Spazio, timore e preoccupazione per la missione di Samantha Cristoforetti

Il primo astronauta italiano, Franco Malerba, non nasconde la preoccupazione per la sua erede Samantha Cristoforetti che il 25 novembre sarà la prima donna italiana a raggiungere la Stazione spaziale internazionale. A bordo del Cygnus esploso mercoledì sera c’era anche del materiale destinato a lei e ai suoi esperimenti. “Per fortuna – si consola Malerba in una intervista al Secolo XIX – la missione durerà sei mesi e ci sarà il tempo di trovare una soluzione”.
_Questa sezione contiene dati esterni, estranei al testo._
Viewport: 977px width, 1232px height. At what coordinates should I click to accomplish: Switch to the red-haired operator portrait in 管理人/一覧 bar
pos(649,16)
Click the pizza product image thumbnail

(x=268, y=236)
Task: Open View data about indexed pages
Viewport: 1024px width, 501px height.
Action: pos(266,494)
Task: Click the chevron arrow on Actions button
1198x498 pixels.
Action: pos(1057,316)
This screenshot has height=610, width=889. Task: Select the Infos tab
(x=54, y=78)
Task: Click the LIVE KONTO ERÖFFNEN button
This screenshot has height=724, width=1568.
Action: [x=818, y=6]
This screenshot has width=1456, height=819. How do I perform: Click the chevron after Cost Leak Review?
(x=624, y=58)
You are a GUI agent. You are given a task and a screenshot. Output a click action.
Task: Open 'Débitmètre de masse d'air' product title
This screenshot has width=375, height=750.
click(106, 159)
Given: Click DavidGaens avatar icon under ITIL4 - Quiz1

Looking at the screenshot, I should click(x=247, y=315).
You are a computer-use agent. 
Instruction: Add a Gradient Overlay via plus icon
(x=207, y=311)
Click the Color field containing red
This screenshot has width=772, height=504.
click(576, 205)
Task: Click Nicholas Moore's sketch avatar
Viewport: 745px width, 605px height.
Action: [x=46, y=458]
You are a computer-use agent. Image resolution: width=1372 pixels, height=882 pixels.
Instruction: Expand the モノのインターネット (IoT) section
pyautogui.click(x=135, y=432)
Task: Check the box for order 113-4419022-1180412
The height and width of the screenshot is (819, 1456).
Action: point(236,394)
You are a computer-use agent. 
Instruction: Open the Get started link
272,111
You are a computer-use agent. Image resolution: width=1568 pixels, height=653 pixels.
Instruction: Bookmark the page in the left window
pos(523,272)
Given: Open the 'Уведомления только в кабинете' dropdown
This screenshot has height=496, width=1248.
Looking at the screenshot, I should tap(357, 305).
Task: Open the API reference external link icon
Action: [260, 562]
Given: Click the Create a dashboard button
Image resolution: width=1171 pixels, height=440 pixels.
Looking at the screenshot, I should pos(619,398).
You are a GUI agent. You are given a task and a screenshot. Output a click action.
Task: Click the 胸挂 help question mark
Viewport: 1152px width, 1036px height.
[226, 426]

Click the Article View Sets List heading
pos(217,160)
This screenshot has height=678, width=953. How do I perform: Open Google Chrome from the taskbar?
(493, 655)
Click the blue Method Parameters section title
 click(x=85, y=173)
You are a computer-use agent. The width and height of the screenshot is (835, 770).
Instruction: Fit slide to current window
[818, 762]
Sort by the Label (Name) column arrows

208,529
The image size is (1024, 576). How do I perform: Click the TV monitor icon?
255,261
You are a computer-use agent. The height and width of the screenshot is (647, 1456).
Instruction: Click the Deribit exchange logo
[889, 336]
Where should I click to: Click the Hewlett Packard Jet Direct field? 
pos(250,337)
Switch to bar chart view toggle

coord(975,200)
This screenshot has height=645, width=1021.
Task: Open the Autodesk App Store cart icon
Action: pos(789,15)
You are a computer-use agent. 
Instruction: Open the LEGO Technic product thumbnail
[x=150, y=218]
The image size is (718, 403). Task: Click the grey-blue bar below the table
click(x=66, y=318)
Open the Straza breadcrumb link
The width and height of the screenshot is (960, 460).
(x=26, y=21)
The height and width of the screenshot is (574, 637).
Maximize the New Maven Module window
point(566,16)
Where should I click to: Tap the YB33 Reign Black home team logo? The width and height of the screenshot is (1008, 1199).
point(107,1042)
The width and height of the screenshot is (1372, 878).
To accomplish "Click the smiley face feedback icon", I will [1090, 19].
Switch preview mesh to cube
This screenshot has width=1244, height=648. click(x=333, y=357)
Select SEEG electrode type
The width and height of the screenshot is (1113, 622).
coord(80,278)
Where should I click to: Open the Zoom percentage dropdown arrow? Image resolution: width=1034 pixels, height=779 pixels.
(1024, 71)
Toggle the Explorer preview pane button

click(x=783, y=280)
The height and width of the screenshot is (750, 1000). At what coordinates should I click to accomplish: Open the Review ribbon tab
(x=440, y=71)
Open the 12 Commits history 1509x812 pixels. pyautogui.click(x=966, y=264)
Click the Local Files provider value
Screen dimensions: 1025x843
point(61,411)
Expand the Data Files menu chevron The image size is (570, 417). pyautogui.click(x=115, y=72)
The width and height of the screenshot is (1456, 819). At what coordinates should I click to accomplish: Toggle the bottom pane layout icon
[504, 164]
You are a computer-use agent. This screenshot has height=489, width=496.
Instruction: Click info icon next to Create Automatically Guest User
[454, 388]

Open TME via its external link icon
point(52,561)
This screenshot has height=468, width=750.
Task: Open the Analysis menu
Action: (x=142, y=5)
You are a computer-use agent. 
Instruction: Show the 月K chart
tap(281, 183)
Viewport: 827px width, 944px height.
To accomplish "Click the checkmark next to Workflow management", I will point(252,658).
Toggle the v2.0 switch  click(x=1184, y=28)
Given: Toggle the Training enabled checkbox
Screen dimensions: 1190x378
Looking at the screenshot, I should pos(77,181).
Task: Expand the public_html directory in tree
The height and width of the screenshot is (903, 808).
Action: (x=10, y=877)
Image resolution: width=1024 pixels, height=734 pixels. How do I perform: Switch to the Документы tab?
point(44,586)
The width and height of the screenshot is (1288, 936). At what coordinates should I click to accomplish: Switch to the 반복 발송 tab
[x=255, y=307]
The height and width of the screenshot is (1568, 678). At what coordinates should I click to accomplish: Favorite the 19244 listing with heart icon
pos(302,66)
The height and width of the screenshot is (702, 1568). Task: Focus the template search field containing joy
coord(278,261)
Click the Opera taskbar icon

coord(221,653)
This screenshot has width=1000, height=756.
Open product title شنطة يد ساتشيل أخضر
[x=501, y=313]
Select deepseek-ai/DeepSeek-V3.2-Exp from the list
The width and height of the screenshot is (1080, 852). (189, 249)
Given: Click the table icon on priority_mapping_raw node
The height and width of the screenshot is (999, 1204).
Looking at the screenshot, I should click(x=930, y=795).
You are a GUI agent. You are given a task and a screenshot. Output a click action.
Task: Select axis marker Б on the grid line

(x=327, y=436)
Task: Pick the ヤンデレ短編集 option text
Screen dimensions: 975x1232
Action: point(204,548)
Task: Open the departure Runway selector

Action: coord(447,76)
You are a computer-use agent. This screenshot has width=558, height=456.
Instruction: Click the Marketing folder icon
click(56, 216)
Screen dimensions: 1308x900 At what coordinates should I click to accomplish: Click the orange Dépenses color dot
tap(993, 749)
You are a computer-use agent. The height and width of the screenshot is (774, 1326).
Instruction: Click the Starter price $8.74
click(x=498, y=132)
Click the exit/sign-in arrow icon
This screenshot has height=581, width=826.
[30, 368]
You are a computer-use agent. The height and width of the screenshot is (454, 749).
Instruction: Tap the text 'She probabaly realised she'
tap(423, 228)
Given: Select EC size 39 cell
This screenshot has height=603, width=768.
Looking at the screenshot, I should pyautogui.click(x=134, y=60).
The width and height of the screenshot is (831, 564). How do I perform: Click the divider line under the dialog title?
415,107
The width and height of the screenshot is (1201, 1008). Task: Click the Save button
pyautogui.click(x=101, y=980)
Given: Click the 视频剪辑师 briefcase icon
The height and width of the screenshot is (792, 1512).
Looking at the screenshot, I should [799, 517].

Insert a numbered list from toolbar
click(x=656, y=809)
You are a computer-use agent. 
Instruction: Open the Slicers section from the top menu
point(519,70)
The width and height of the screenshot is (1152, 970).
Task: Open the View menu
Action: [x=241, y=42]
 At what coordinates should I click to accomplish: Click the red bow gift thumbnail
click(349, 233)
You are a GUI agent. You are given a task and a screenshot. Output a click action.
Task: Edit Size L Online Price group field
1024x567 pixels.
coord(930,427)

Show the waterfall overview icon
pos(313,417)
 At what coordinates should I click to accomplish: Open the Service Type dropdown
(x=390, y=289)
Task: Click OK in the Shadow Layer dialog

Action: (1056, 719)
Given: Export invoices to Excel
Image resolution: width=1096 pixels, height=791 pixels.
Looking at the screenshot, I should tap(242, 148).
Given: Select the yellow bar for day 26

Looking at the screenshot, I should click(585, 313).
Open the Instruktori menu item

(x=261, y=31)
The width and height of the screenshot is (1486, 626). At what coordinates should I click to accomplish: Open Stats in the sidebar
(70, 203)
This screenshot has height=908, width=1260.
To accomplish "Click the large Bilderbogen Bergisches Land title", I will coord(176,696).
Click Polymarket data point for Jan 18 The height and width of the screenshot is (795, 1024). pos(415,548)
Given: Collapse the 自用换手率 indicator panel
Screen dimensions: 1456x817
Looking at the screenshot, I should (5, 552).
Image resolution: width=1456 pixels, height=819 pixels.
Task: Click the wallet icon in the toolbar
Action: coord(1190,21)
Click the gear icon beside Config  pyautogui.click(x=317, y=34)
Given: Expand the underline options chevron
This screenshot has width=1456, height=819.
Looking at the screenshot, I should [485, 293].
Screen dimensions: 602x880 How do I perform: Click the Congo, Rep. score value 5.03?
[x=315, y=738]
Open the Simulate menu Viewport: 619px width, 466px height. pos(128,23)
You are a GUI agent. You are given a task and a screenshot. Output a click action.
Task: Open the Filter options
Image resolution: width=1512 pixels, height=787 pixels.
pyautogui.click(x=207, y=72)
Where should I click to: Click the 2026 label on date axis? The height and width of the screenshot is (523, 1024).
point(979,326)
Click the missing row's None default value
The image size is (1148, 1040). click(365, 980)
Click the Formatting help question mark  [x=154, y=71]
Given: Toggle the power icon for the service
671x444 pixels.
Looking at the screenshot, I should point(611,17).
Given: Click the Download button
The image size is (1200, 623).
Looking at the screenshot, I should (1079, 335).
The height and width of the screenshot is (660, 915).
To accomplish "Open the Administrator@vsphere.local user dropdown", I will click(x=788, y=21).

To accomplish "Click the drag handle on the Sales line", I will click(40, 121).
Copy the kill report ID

E sottolinea che, malgrado l’incidente, la strategia spaziale di Obama “è intelligente e lungimirante e va preservata. Nel disegno di Obama l’orbita bassa dello spazio deve diventare più democratica, aperta non solo ai mezzi governativi ma anche a quelli dei privati. E, in prospettiva, al turismo nello spazio. Lo Stato deve concentrarsi sulle missioni più ambiziose, come la caccia agli asteroidi o lo sbarco su Marte”.

E del motore russo del razzo, imputato per l’incidente dice: “I russi hanno una grande tradizione, i loro motori sono apprezzatissimi. Quindi non generalizzerei anche se è evidente che in questo caso bisognerà andare a fondo. A preoccuparmi, semmai, è la decisione del Congresso americano di chiudere le porte commerciali alla Russia, dopo le vicende ucraine. A causa di quella decisione, gli americani dovranno produrre tutti i motori in casa loro. Ma è una produzione che richiede molto tempo”.